I'm fairly new to R and I came across lubridate to help me format the dates and I wasable to get the time diff using the code below

df%>%
        group_by(ID, SUBID) %>%
        mutate(time_diff = difftime(date, lag(date), unit = 'min'))

However I'm having troubles getting difference of just the business days time and also getting the average time as per the last table


Solution

  • Welcome on SO! Using dplyr and lubridate:

    Data used:

    library(tidyverse)
    library(lubridate)
    df <- data.frame(ID = c("A","A","A","A"),
                     SUBID = c(1,1,2,2),
                     Date = lubridate::as_datetime(c("2021-01-01 12:00:00","2021-01-02 1:00:00","2021-01-01 2:00:00","2021-01-01 13:00:00")))
    
      ID SUBID                Date
    1  A     1 2021-01-01 12:00:00
    2  A     1 2021-01-02 01:00:00
    3  A     2 2021-01-01 02:00:00
    4  A     2 2021-01-01 13:00:00
    

    Code:

    df %>% 
      group_by(ID, SUBID) %>% 
      mutate(diff = Date - lag(Date)) %>% 
      mutate(diff = ifelse(is.na(diff), 0, diff)) %>% 
      summarise(Average = sum(diff)/n())
    

    Output:

      ID    SUBID Average
      <chr> <dbl>   <dbl>
    1 A         1     6.5
    2 A         2     5.5
    

    Edit: How to handle week_ends

    For the week-ends, the simplier solutions is to change the day to the next monday:

    df %>% 
      mutate(week_day = wday(Date,label = TRUE, abbr = FALSE)) %>%
      mutate(Date = ifelse(week_day == "samedi", Date + days(2),
                           ifelse(week_day == "dimanche", Date + days(1), Date))) %>%
      mutate(Date = as_datetime(Date))
    

    This create the column week_day with the name of the day.

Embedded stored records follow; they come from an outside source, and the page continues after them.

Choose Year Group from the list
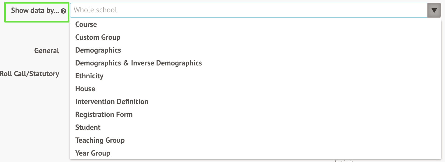This screenshot has height=162, width=445. point(93,153)
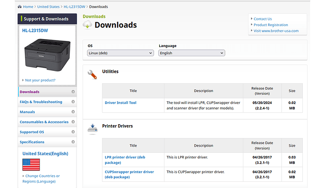Screen dimensions: 328x188
Task: Open the Downloads sidebar item
Action: 47,92
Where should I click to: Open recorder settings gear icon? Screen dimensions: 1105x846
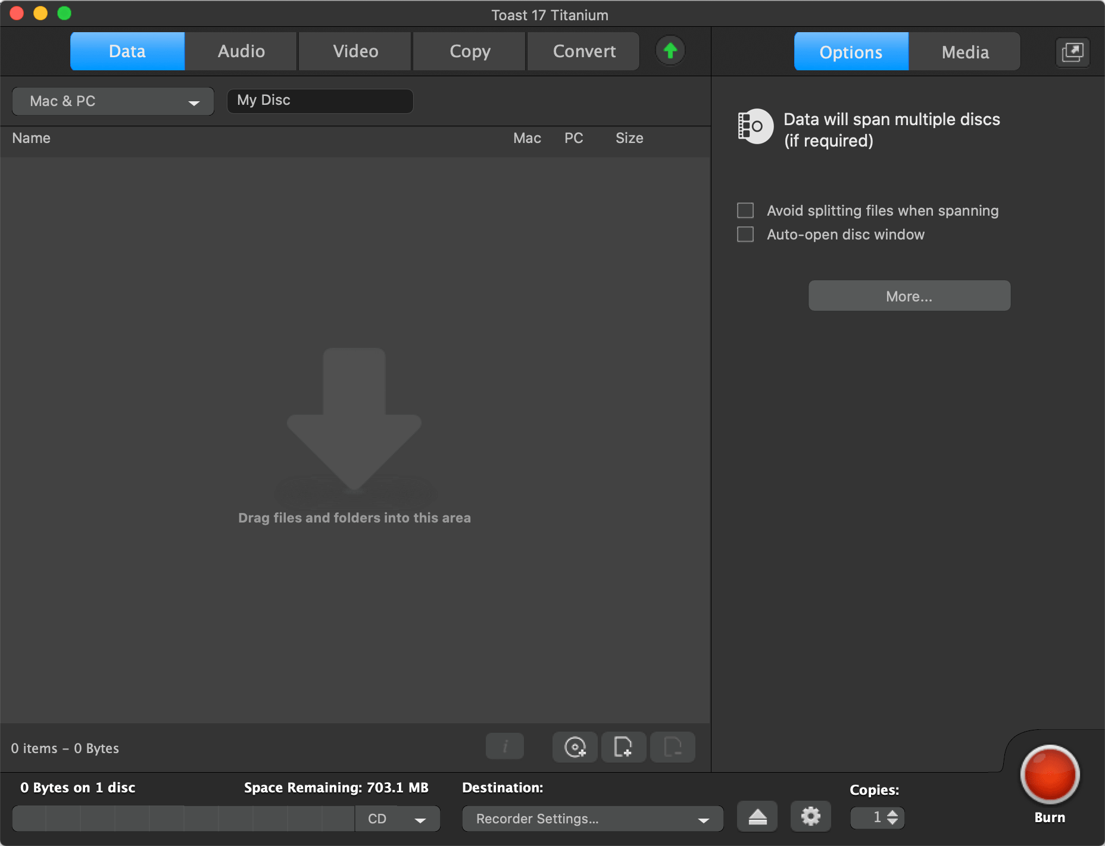click(810, 817)
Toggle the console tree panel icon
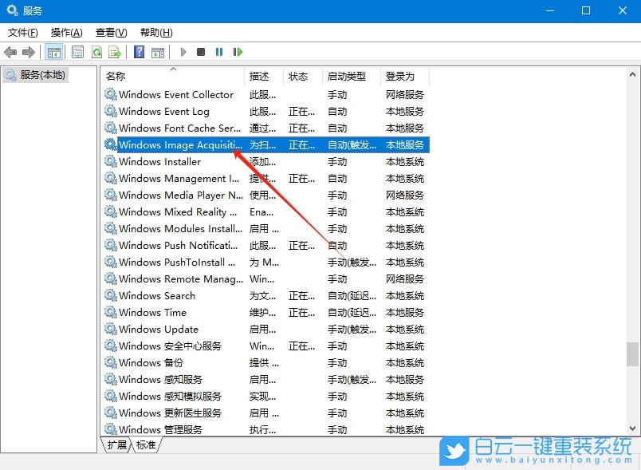 53,51
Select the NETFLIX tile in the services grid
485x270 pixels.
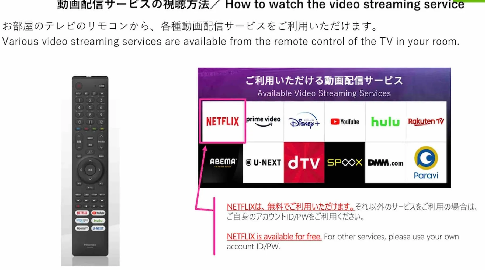point(223,121)
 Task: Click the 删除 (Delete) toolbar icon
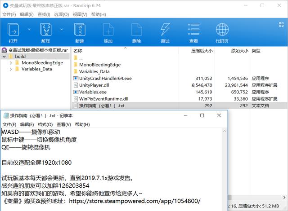136,31
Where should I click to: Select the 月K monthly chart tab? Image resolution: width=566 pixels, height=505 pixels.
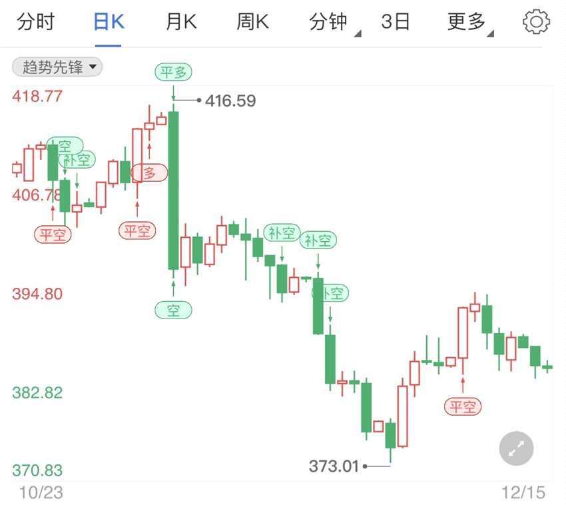180,21
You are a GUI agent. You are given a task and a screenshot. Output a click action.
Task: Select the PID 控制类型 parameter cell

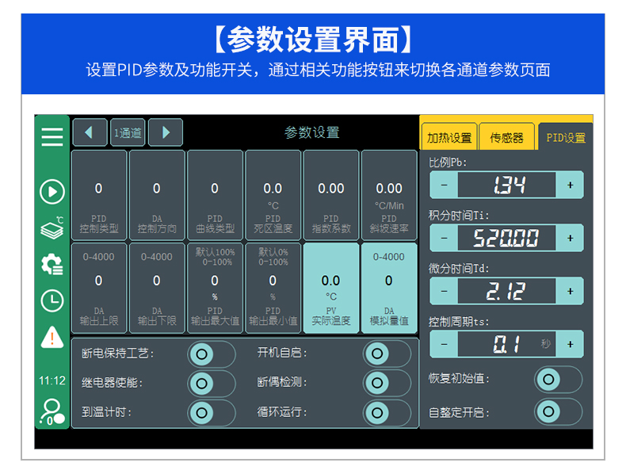click(x=99, y=194)
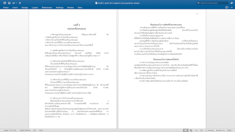Click the 8009 Words count
Viewport: 235px width, 132px height.
tap(25, 131)
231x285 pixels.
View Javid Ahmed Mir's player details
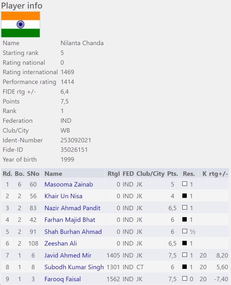point(69,255)
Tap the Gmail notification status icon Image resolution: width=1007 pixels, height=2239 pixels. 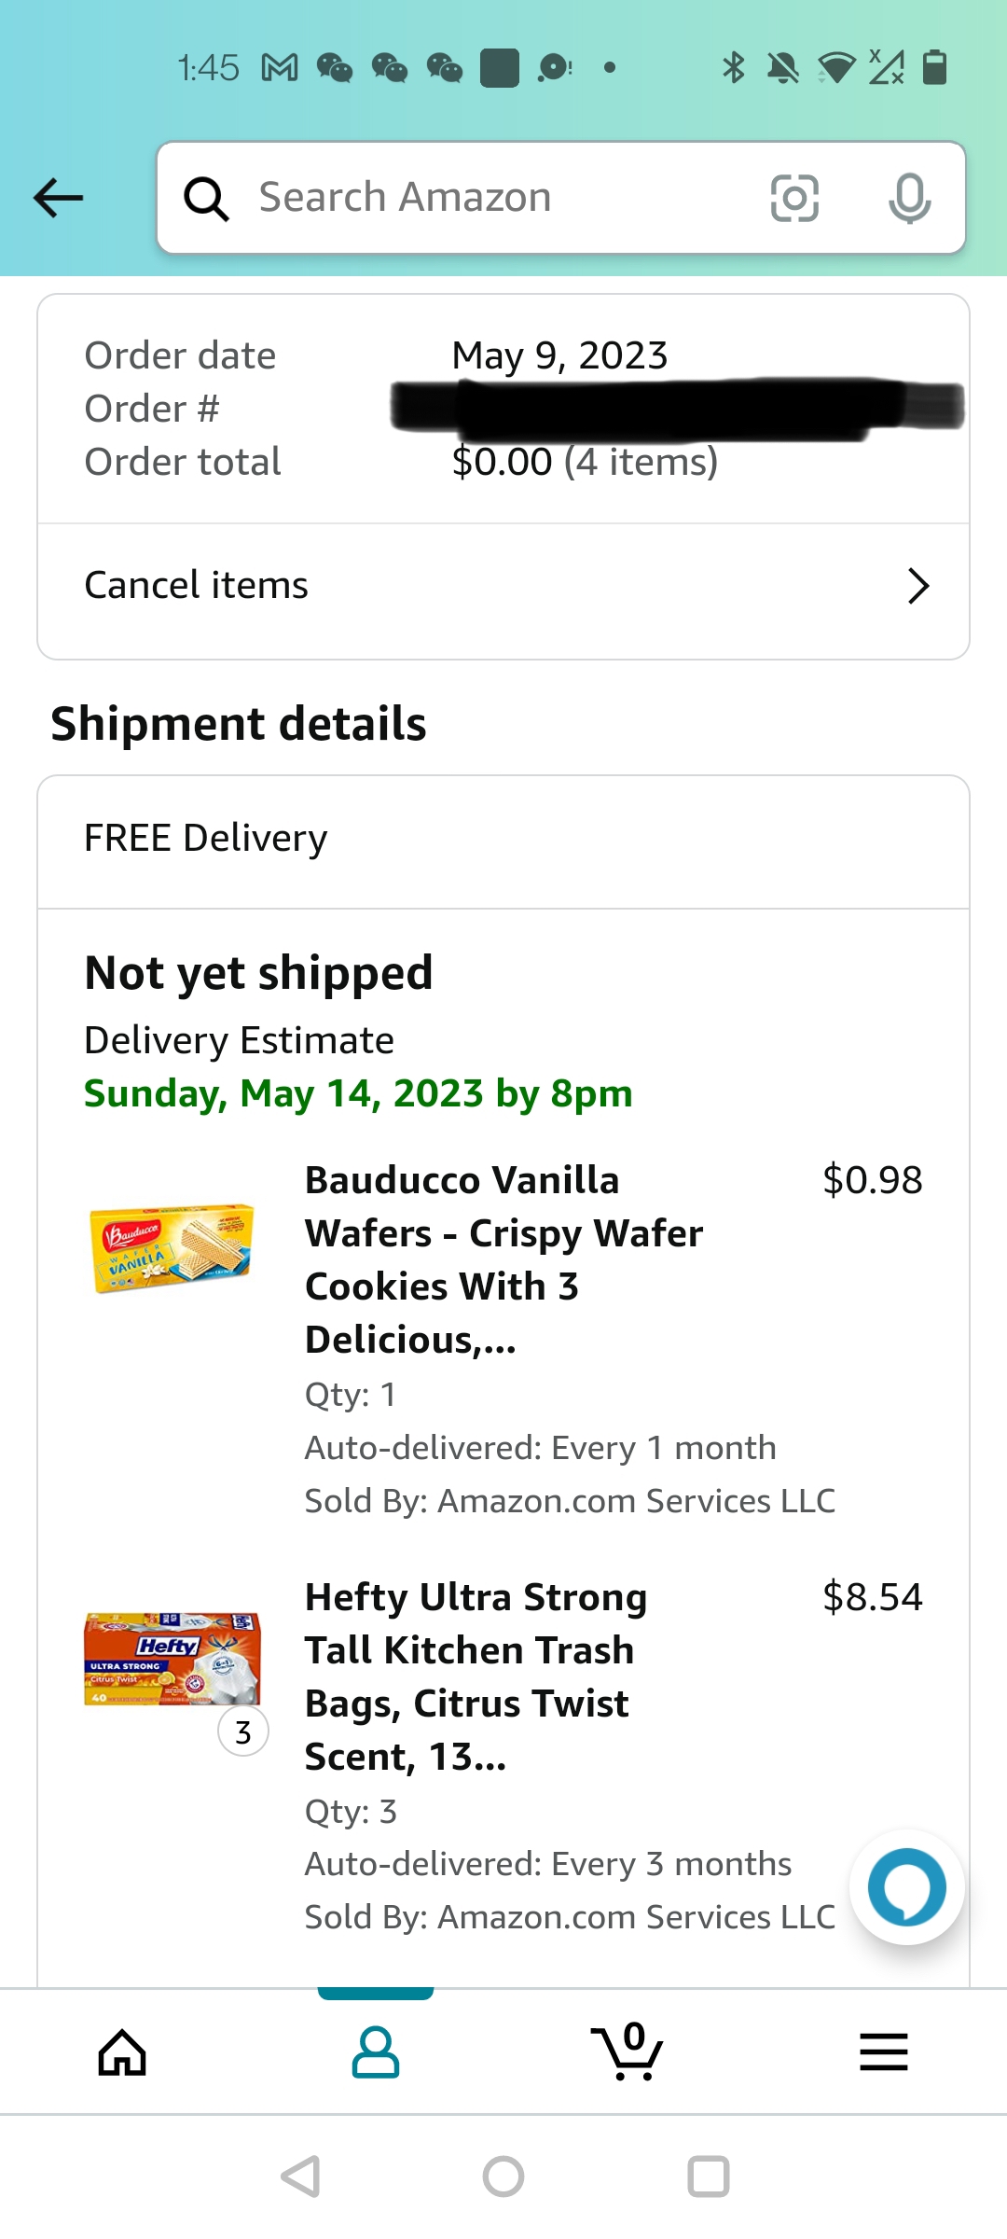click(x=280, y=68)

If the day is a "samedi" (saturday) or a "dimanche" (sunday), it adds 2 or 1 day to the Date so it becomes a Monday. Then, you just need to reorder the dates (df %>% arrange(ID, SUBID, Date)) and rerun the first code.

    As my local langage is french, you have to change the samedi and dimanche to saturday and sunday

    For the holidays, you can apply the same system by creating a time-interval variable which represents the holidays, test for each date if it is whithin this interval, and if so, change the date to the last day of this interval.